Neste domingo, o papa Leão XIV expressou sua preocupação com as crescentes tensões entre os Estados Unidos e Cuba, durante sua mensagem do Angelus no Vaticano. O pontífice, que é o primeiro norte-americano a liderar a Igreja Católica, enfatizou a importância do diálogo para evitar a violência e proteger os cidadãos cubanos, solidificando sua posição em relação à situação delicada que envolve a ilha caribenha.
A declaração do papa acontece em um contexto de pressão do governo do presidente Donald Trump, que busca desestabilizar o regime comunista de Cuba. Trump, em recente discurso, afirmou que a situação na ilha é preocupante e que acredita que o governo cubano poderia estar disposto a negociar.
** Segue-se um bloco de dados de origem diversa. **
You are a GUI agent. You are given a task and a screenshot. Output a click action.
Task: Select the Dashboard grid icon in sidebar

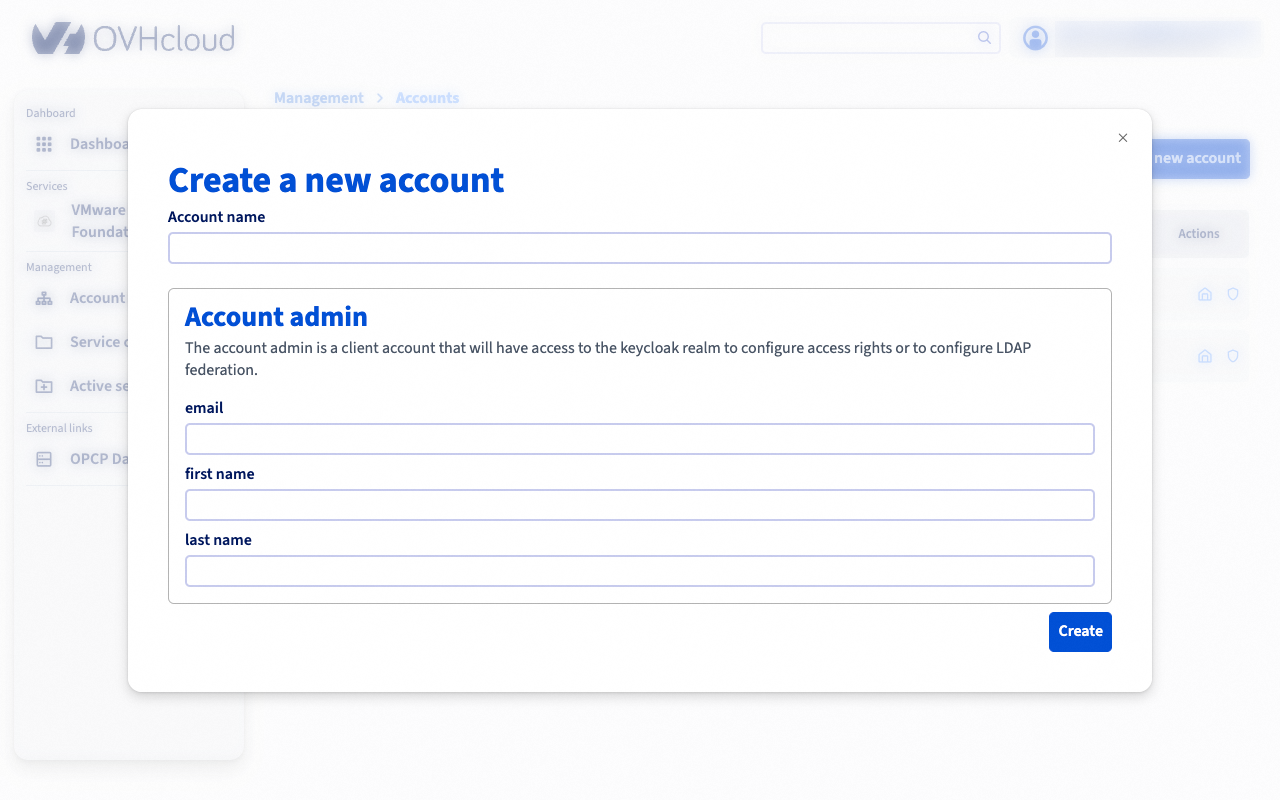point(44,144)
Por outro lado, o presidente cubano, Miguel Díaz-Canel, respondeu acusando os EUA de adotar uma postura agressiva contra Cuba, semelhante àquela utilizada na Venezuela.
As implicações dessa situação são significativas, pois os EUA podem implementar tarifas adicionais sobre países que negociam petróleo com Cuba, aumentando ainda mais a pressão econômica sobre a ilha. Com o governo Trump aparentemente buscando uma mudança de regime em Cuba até 2026, a situação pode se agravar, levando a um cenário de instabilidade e tensões políticas na região. O apelo do papa por paz e diálogo pode ser um chamado importante para mitigar a crise.